Court Sides with Student Athlete Against School District, But Clears IHSAA

May 7, 2010

A federal judge from the Southern District of Indiana has affirmed its earlier ruling that allowed a student athlete’s Title IX claim to continue against a school district, which allegedly scheduled more boys’ basketball games on the weekend than girls’ games. However, the court, in reversing itself, reinstated the plaintiff’s § 1983 claim against the school district.
 
The Indiana High School Athletic Association emerged unscathed as the judge declined to alter its ruling that the association was not a proper defendant.
──────────────────────────────
WHAT THIS EXERCISE ASKS:
**a.** According to the court ruling article, what did the school district allegedly do?
**b.** Echo the part of the court ruling article that opens with the words containing "The Indiana High" and closes with "a proper defendant.".
**c.** Condense the paragraph of the court ruling article that begins "A federal judge from the Southern District of Indiana" into a shorter version that keeps its main facts.

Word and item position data
──────────────────────────────
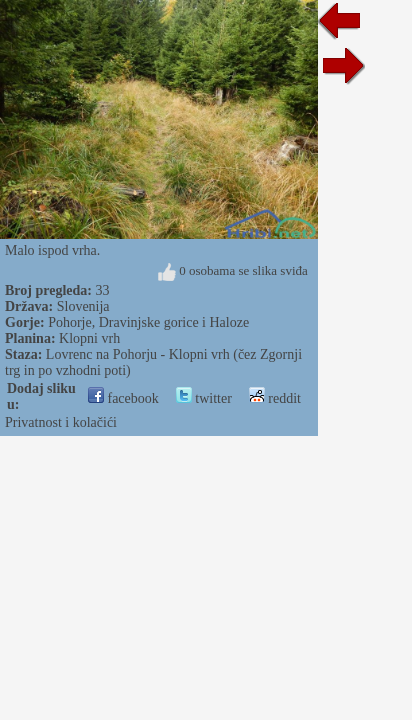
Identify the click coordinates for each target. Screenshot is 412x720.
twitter (204, 398)
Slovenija (83, 306)
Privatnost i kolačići (61, 422)
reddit (275, 398)
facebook (123, 398)
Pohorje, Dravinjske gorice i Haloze (148, 322)
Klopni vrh (89, 338)
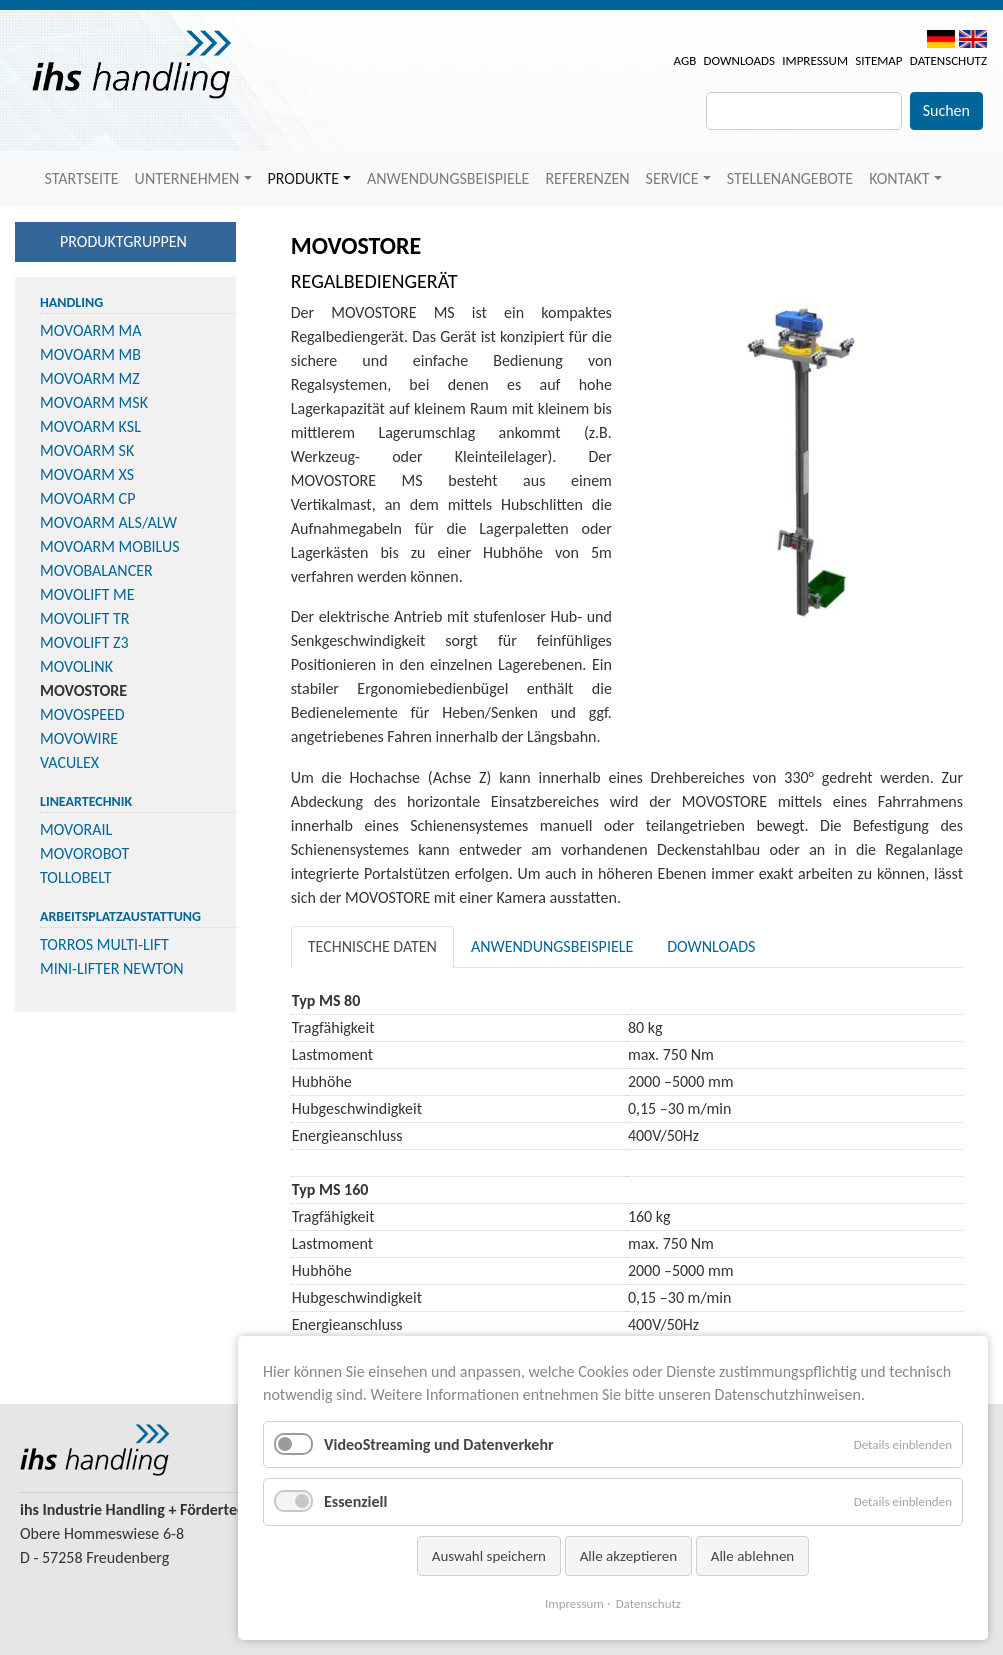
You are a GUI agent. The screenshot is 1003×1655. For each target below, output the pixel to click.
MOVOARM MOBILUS (110, 546)
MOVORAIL (76, 829)
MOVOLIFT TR (85, 618)
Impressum (815, 60)
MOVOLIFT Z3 (84, 642)
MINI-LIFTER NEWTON (112, 968)
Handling (71, 302)
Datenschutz (948, 60)
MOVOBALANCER (96, 570)
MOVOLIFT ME (87, 594)
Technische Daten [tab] (372, 946)
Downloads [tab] (711, 946)
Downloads (739, 60)
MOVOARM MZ (90, 378)
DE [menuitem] (941, 39)
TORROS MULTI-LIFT (104, 944)
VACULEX (69, 762)
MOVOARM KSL (90, 426)
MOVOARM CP (87, 498)
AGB (685, 60)
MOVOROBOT (84, 853)
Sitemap (878, 60)
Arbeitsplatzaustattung (120, 916)
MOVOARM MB (90, 354)
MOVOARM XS (87, 474)
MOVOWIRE (79, 738)
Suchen (946, 110)
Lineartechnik (86, 801)
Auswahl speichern (489, 1556)
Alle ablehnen (753, 1556)
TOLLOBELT (76, 877)
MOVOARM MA (91, 330)
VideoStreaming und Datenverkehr (439, 1444)
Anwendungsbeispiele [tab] (552, 946)
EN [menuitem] (973, 39)
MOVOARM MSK (94, 402)
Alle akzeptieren (629, 1556)
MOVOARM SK (87, 450)
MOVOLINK (76, 666)
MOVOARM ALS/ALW (108, 522)
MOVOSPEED (82, 714)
──────────────────────────────
SOLUTIONS PER TASK:
**a.** It allegedly scheduled more boys' basketball games on the weekend than girls' games.

**b.**
The Indiana High School Athletic Association emerged unscathed as the judge declined to alter its ruling that the association was not a proper defendant.

**c.** A federal judge in the Southern District of Indiana upheld an earlier ruling that let a student athlete's Title IX claim proceed against a school district. The district allegedly scheduled more weekend games for boys' basketball than for girls'. Reversing itself, the court also reinstated the plaintiff's § 1983 claim against the district.